* _Written instruction 1_
List every person mentioned by name in the opinion piece below on Rahul Gandhi and Hindutva.
* _Written instruction 2_
In the opinion piece below on Rahul Gandhi and Hindutva, where and on what date did Rahul say he is a "Hindu, not a Hindutva-vadi"?
* _Written instruction 3_
Write the next few paragraphs of the opinion piece below on Rahul Gandhi and Hindutva, picking up after its final sentence.

* _Given passage_
Rahul’s failure to call out radical Islamism or militant Sikhism while creating a false equivalence between Islamist terror perpetrated by jihadist organisations such as ISIS and Hindutva is not only specious and morally repugnant, but also downright dangerous
Rahul Gandhi is doubling down of late on an ideological battle, seeking to differentiate between Hinduism and Hindutva. This, of course, isn’t new. Senior Congress leaders such as Shashi Tharoor, Jairam Ramesh and Salman Khurshid have tried to initiate this debate and build a counter-narrative to stop BJP from owning the Hindutva political space. Though this narrative had existed in a subterranean form in Congress’s ideological circles, the Gandhi scion is publicising and owning it with unusual vigour.
Rahul claimed in November at an online party workshop that “Hinduism” is different from the “Hindutva ideology of the RSS”, which he said teaches people to “hate and kill” and urged party workers to discuss these issues aggressively to eclipse “the hateful ideology of the RSS and BJP.”
At a rally on December 12 in Jaipur, Rahul said he is a “Hindu, not a Hindutva-vadi” and added: “those in power are false Hindus… India is experiencing a Hindutva-vadi raj, not Hindu raj. We want to remove these Hindutva-vadis and bring in a Hindu raj.” He went on to claim that “Narendra Modi ji has stabbed the soul of farmers, not from the front but from the back. Why? Because he is a Hindutvawadi.”
A few days later at a rally in Amethi, a family bastion that he has lost to the BJP, the Gandhi dynast said: “A ‘Hindutvavadi’ bathes alone in Ganga, while a Hindu bathes with crores of people.”
It can get a little confusing, but the sum and substance of Rahul’s argument are that Hindutva isn’t Hinduism, rather it’s a pejorative term that signifies violence and hatred. Rahul is on thin ice here. Hindutva, the essence or tattva, is historically and ontologically linked to Hinduism and as I had argued in a recent piece, Hindutva is the political consciousness of being a Hindu, that seeks to give Hindus a collective, vocal and political identity.
It is also not difficult to understand the motivations behind Rahul’s harping on this theme, starved as Congress is of an ideological plank to moor itself and being cast as an anti-Hindu party. Congress’s discourse springs from the necessity to shift its position from Nehruvian secularism to a space from where it may take on the political dominance of BJP.

* _Records_
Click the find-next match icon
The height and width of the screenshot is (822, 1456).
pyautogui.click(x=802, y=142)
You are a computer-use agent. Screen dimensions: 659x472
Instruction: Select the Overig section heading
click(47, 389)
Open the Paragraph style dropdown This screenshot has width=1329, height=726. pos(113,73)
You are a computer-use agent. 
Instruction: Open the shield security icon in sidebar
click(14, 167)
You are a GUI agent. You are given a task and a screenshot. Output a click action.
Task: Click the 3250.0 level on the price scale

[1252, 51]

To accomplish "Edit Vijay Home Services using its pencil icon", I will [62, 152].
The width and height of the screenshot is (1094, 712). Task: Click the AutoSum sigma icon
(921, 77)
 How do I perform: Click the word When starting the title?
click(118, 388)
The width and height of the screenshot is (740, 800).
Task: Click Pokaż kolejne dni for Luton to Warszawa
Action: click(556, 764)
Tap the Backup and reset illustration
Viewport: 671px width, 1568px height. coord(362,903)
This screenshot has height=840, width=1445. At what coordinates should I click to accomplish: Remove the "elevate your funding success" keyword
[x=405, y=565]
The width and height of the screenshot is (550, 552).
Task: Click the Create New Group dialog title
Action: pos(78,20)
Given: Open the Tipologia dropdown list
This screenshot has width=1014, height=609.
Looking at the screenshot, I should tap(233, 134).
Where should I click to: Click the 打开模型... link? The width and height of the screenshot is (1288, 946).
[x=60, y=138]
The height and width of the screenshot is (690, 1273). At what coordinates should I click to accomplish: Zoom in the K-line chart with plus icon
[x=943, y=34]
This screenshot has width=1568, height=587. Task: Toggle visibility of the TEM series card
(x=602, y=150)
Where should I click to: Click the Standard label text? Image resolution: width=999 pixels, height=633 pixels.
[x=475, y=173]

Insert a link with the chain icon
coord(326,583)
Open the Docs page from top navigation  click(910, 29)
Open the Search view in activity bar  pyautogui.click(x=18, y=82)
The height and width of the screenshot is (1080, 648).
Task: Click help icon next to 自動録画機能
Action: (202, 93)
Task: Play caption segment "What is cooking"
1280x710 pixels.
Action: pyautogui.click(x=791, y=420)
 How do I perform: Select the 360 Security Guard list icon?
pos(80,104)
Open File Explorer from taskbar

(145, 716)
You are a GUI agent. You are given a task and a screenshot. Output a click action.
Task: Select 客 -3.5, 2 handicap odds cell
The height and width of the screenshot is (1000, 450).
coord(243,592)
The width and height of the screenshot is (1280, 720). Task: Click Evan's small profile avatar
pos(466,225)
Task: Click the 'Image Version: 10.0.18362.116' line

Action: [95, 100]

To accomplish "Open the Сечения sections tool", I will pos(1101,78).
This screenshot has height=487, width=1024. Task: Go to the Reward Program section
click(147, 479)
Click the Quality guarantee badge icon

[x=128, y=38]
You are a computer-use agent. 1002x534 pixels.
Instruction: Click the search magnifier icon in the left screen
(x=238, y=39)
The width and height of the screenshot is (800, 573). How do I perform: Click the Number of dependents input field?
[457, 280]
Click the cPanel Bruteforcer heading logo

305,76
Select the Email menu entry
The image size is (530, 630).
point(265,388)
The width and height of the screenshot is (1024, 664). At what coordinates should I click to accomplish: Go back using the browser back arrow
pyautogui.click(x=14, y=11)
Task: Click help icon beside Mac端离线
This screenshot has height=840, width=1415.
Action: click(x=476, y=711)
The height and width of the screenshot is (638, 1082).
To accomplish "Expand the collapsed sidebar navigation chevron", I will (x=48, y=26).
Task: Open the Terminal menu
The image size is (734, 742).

* _Output 1_
Rahul Gandhi, Shashi Tharoor, Jairam Ramesh, Salman Khurshid, Narendra Modi

* _Output 2_
At a rally in Jaipur on December 12.

* _Output 3_
But this is a precarious exercise because in seeking to create political space for itself by attacking “Hindutva”, Rahul has, in effect, attacked Hindus because political consciousness is inextricably linked to the religious consciousness of being a Hindu and an assertion of the former is an irreversible course of history as India slowly but inevitably charts its rise.
Through his campaign against Hindutva, therefore, Rahul is sending a message that an ‘ideal Hindu’ for Congress is meek, apolitical and an impassive individual who avoids expressing her political consciousness and never gets swayed by identity politics. If, however, Hindus assert their political identity, Rahul Gandhi’s Congress will disparage them as “Hindutva-vadis” and seek to disqualify them from power.
Apart from the ridiculousness of such an effort, Rahul’s campaign also lacks moral credibility because while Rahul doesn’t want Hindus to assert their politico-religious identity, Congress leaders have no qualms in appealing to religious identities of minorities as a Kamal Nath or a Navjot Singh Sidhu may testify.
For the leader of a party that tried to create the bogey of “Hindu terror” and “saffron terror” — efforts that were ultimately unsuccessful — it is notable that while Rahul is so keen on defining who is a “true Hindu” and who isn’t, he doesn’t extend the same courtesy to Islam or Christianity or other religions.
If, according to Rahul’s argument, Hindutva is the militant expression of Hinduism and synonymous with violence — a claim he is painstakingly trying to make — by the same token he should be differentiating between Islam and Islamism and calling out the radical, fundamentalist, violent ideology that is responsible for heinous terror attacks around the world. Yet Rahul reserves the distinction only for Hinduism and not for Islam where the making of such a distinction is not only logical but also necessary.
For that matter, Rahul has said not a single word so far on the militant mindset that has led to some Nihang Sikhs lynching a daily wager near the Singhu border in October, or the recent cases of lynching in Congress-ruled Punjab where two people have been murdered by a mob of Sikhs over alleged incidents of sacrilege.
Rahul claims that Congress’s ideology is “loving, affectionate” does not square with Punjab Congress chief Navjot Singh Sidhu’s call for Taliban-style public execution for those found guilty of sacrilege, and yet leave alone rebuking Sidhu, Rahul has so far maintained a scrupulous silence.
Rahul’s failure to call out radical Islamism or militant Sikhism while creating a false equivalence between Islamist terror perpetrated by jihadist organizations such as ISIS or Boko Haram and Hindutva is not only specious and morally repugnant, but also downright dangerous. It fuels animosity against one community and threatens India’s social fabric. It is also a self-defeating attempt because it becomes easier for BJP to tap into the resentment among the Hindus created by Rahul’s comments.
The Gandhi dynast frequently rants about the “hateful ideology of the RSS”. However, even a cursory glance at sarsanghchalak Mohan Bhagwat’s comments in various fora about Hindutva and its ideal Hindu Rashtra would reveal an ideology that is modern, egalitarian, anti-caste, reformist and futuristic but rooted in the richness of an ancient civilization and Sanatan dharma.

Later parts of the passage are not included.